> [COMPITO 1]: Secondo M.J. nell'estratto sulle cellule staminali, che cosa è assolutamente escluso?
> [COMPITO 2]: Riscrivi la parte dell'estratto sulle cellule staminali che si apre con le parole "Certo, la legge" e si chiude con "infrange la legge.", sostituendo "assurdo" con "insensato".

> [ESTRATTO SCELTO]:
>>>>>
Saranno il tempo e la ricerca a dirci se le cellule staminali potranno essere usate per un’applicazione terapeutica. Le speranze comunque ci sono, ed è giusto parlarne. Solo così è possibile far capire le ragioni di una ricerca che è al centro di un dibattito etico mondiale.
Non si può stabilire quali saranno i campi d’applicazione di queste cellule prima di averle studiate. Bisogna fare attenzione a non fare false promesse. Nello stesso tempo, però, occorre poter andare avanti con la ricerca fondamentale.
swissinfo: Qualcuno teme che autorizzare la ricerca sugli embrioni equivalga ad assumersi il rischio di derive pericolose, come nuove forme di eugenismo o la clonazione di esseri umani…
M.J.: Non vedo il pericolo di derive di questo tipo nel nostro paese. La nuova legge è molto restrittiva e non implica nessuna possibilità di clonazione, nemmeno quella di stampo terapeutico. La manipolazione degli embrioni è assolutamente esclusa.
Certo, la legge può essere infranta, ma questo è vero in ogni campo. Penso sia assurdo proibire la ricerca per timore che qualcuno possa poi abusare delle tecniche messe a punto. L’importante è avere un quadro giuridico chiaro, che permetta d’infierire su chi infrange la legge.
swissinfo: Attualmente lei lavora con ES provenienti dagli Stati uniti. Se la legge verrà accettata, vi lancerete nella creazione di linee cellulari svizzere?
<<<<<
Voci di dati memorizzate:
>>>>>
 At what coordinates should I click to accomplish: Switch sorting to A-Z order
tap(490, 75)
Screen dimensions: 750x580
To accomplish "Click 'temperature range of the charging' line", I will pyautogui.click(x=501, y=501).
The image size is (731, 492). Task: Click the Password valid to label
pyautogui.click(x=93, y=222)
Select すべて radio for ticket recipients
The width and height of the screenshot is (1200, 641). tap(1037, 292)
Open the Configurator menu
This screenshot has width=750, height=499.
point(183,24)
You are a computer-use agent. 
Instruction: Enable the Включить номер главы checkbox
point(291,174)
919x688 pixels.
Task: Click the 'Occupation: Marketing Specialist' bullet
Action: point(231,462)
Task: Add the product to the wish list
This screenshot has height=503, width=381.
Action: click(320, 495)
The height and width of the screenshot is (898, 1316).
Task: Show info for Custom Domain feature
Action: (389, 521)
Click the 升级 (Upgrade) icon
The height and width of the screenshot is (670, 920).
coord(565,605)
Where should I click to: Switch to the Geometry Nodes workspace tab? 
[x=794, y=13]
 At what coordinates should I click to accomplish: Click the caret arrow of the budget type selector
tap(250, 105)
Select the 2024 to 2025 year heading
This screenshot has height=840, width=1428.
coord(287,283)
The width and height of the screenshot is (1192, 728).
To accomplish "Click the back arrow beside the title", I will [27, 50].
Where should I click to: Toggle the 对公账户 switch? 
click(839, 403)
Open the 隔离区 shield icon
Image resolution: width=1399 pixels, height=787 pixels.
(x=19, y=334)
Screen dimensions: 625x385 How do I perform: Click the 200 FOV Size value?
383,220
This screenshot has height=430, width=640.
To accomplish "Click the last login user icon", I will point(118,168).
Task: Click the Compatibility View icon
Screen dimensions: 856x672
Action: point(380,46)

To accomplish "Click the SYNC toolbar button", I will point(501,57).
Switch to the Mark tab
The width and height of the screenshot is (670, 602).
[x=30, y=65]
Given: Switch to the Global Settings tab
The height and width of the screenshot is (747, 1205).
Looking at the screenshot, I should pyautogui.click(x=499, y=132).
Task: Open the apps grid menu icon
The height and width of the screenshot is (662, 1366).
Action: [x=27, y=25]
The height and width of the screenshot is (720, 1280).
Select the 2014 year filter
<<<<<
> [RISPOSTA SCRITTA 1]: La manipolazione degli embrioni.

> [RISPOSTA SCRITTA 2]:
Certo, la legge può essere infranta, ma questo è vero in ogni campo. Penso sia insensato proibire la ricerca per timore che qualcuno possa poi abusare delle tecniche messe a punto. L’importante è avere un quadro giuridico chiaro, che permetta d’infierire su chi infrange la legge.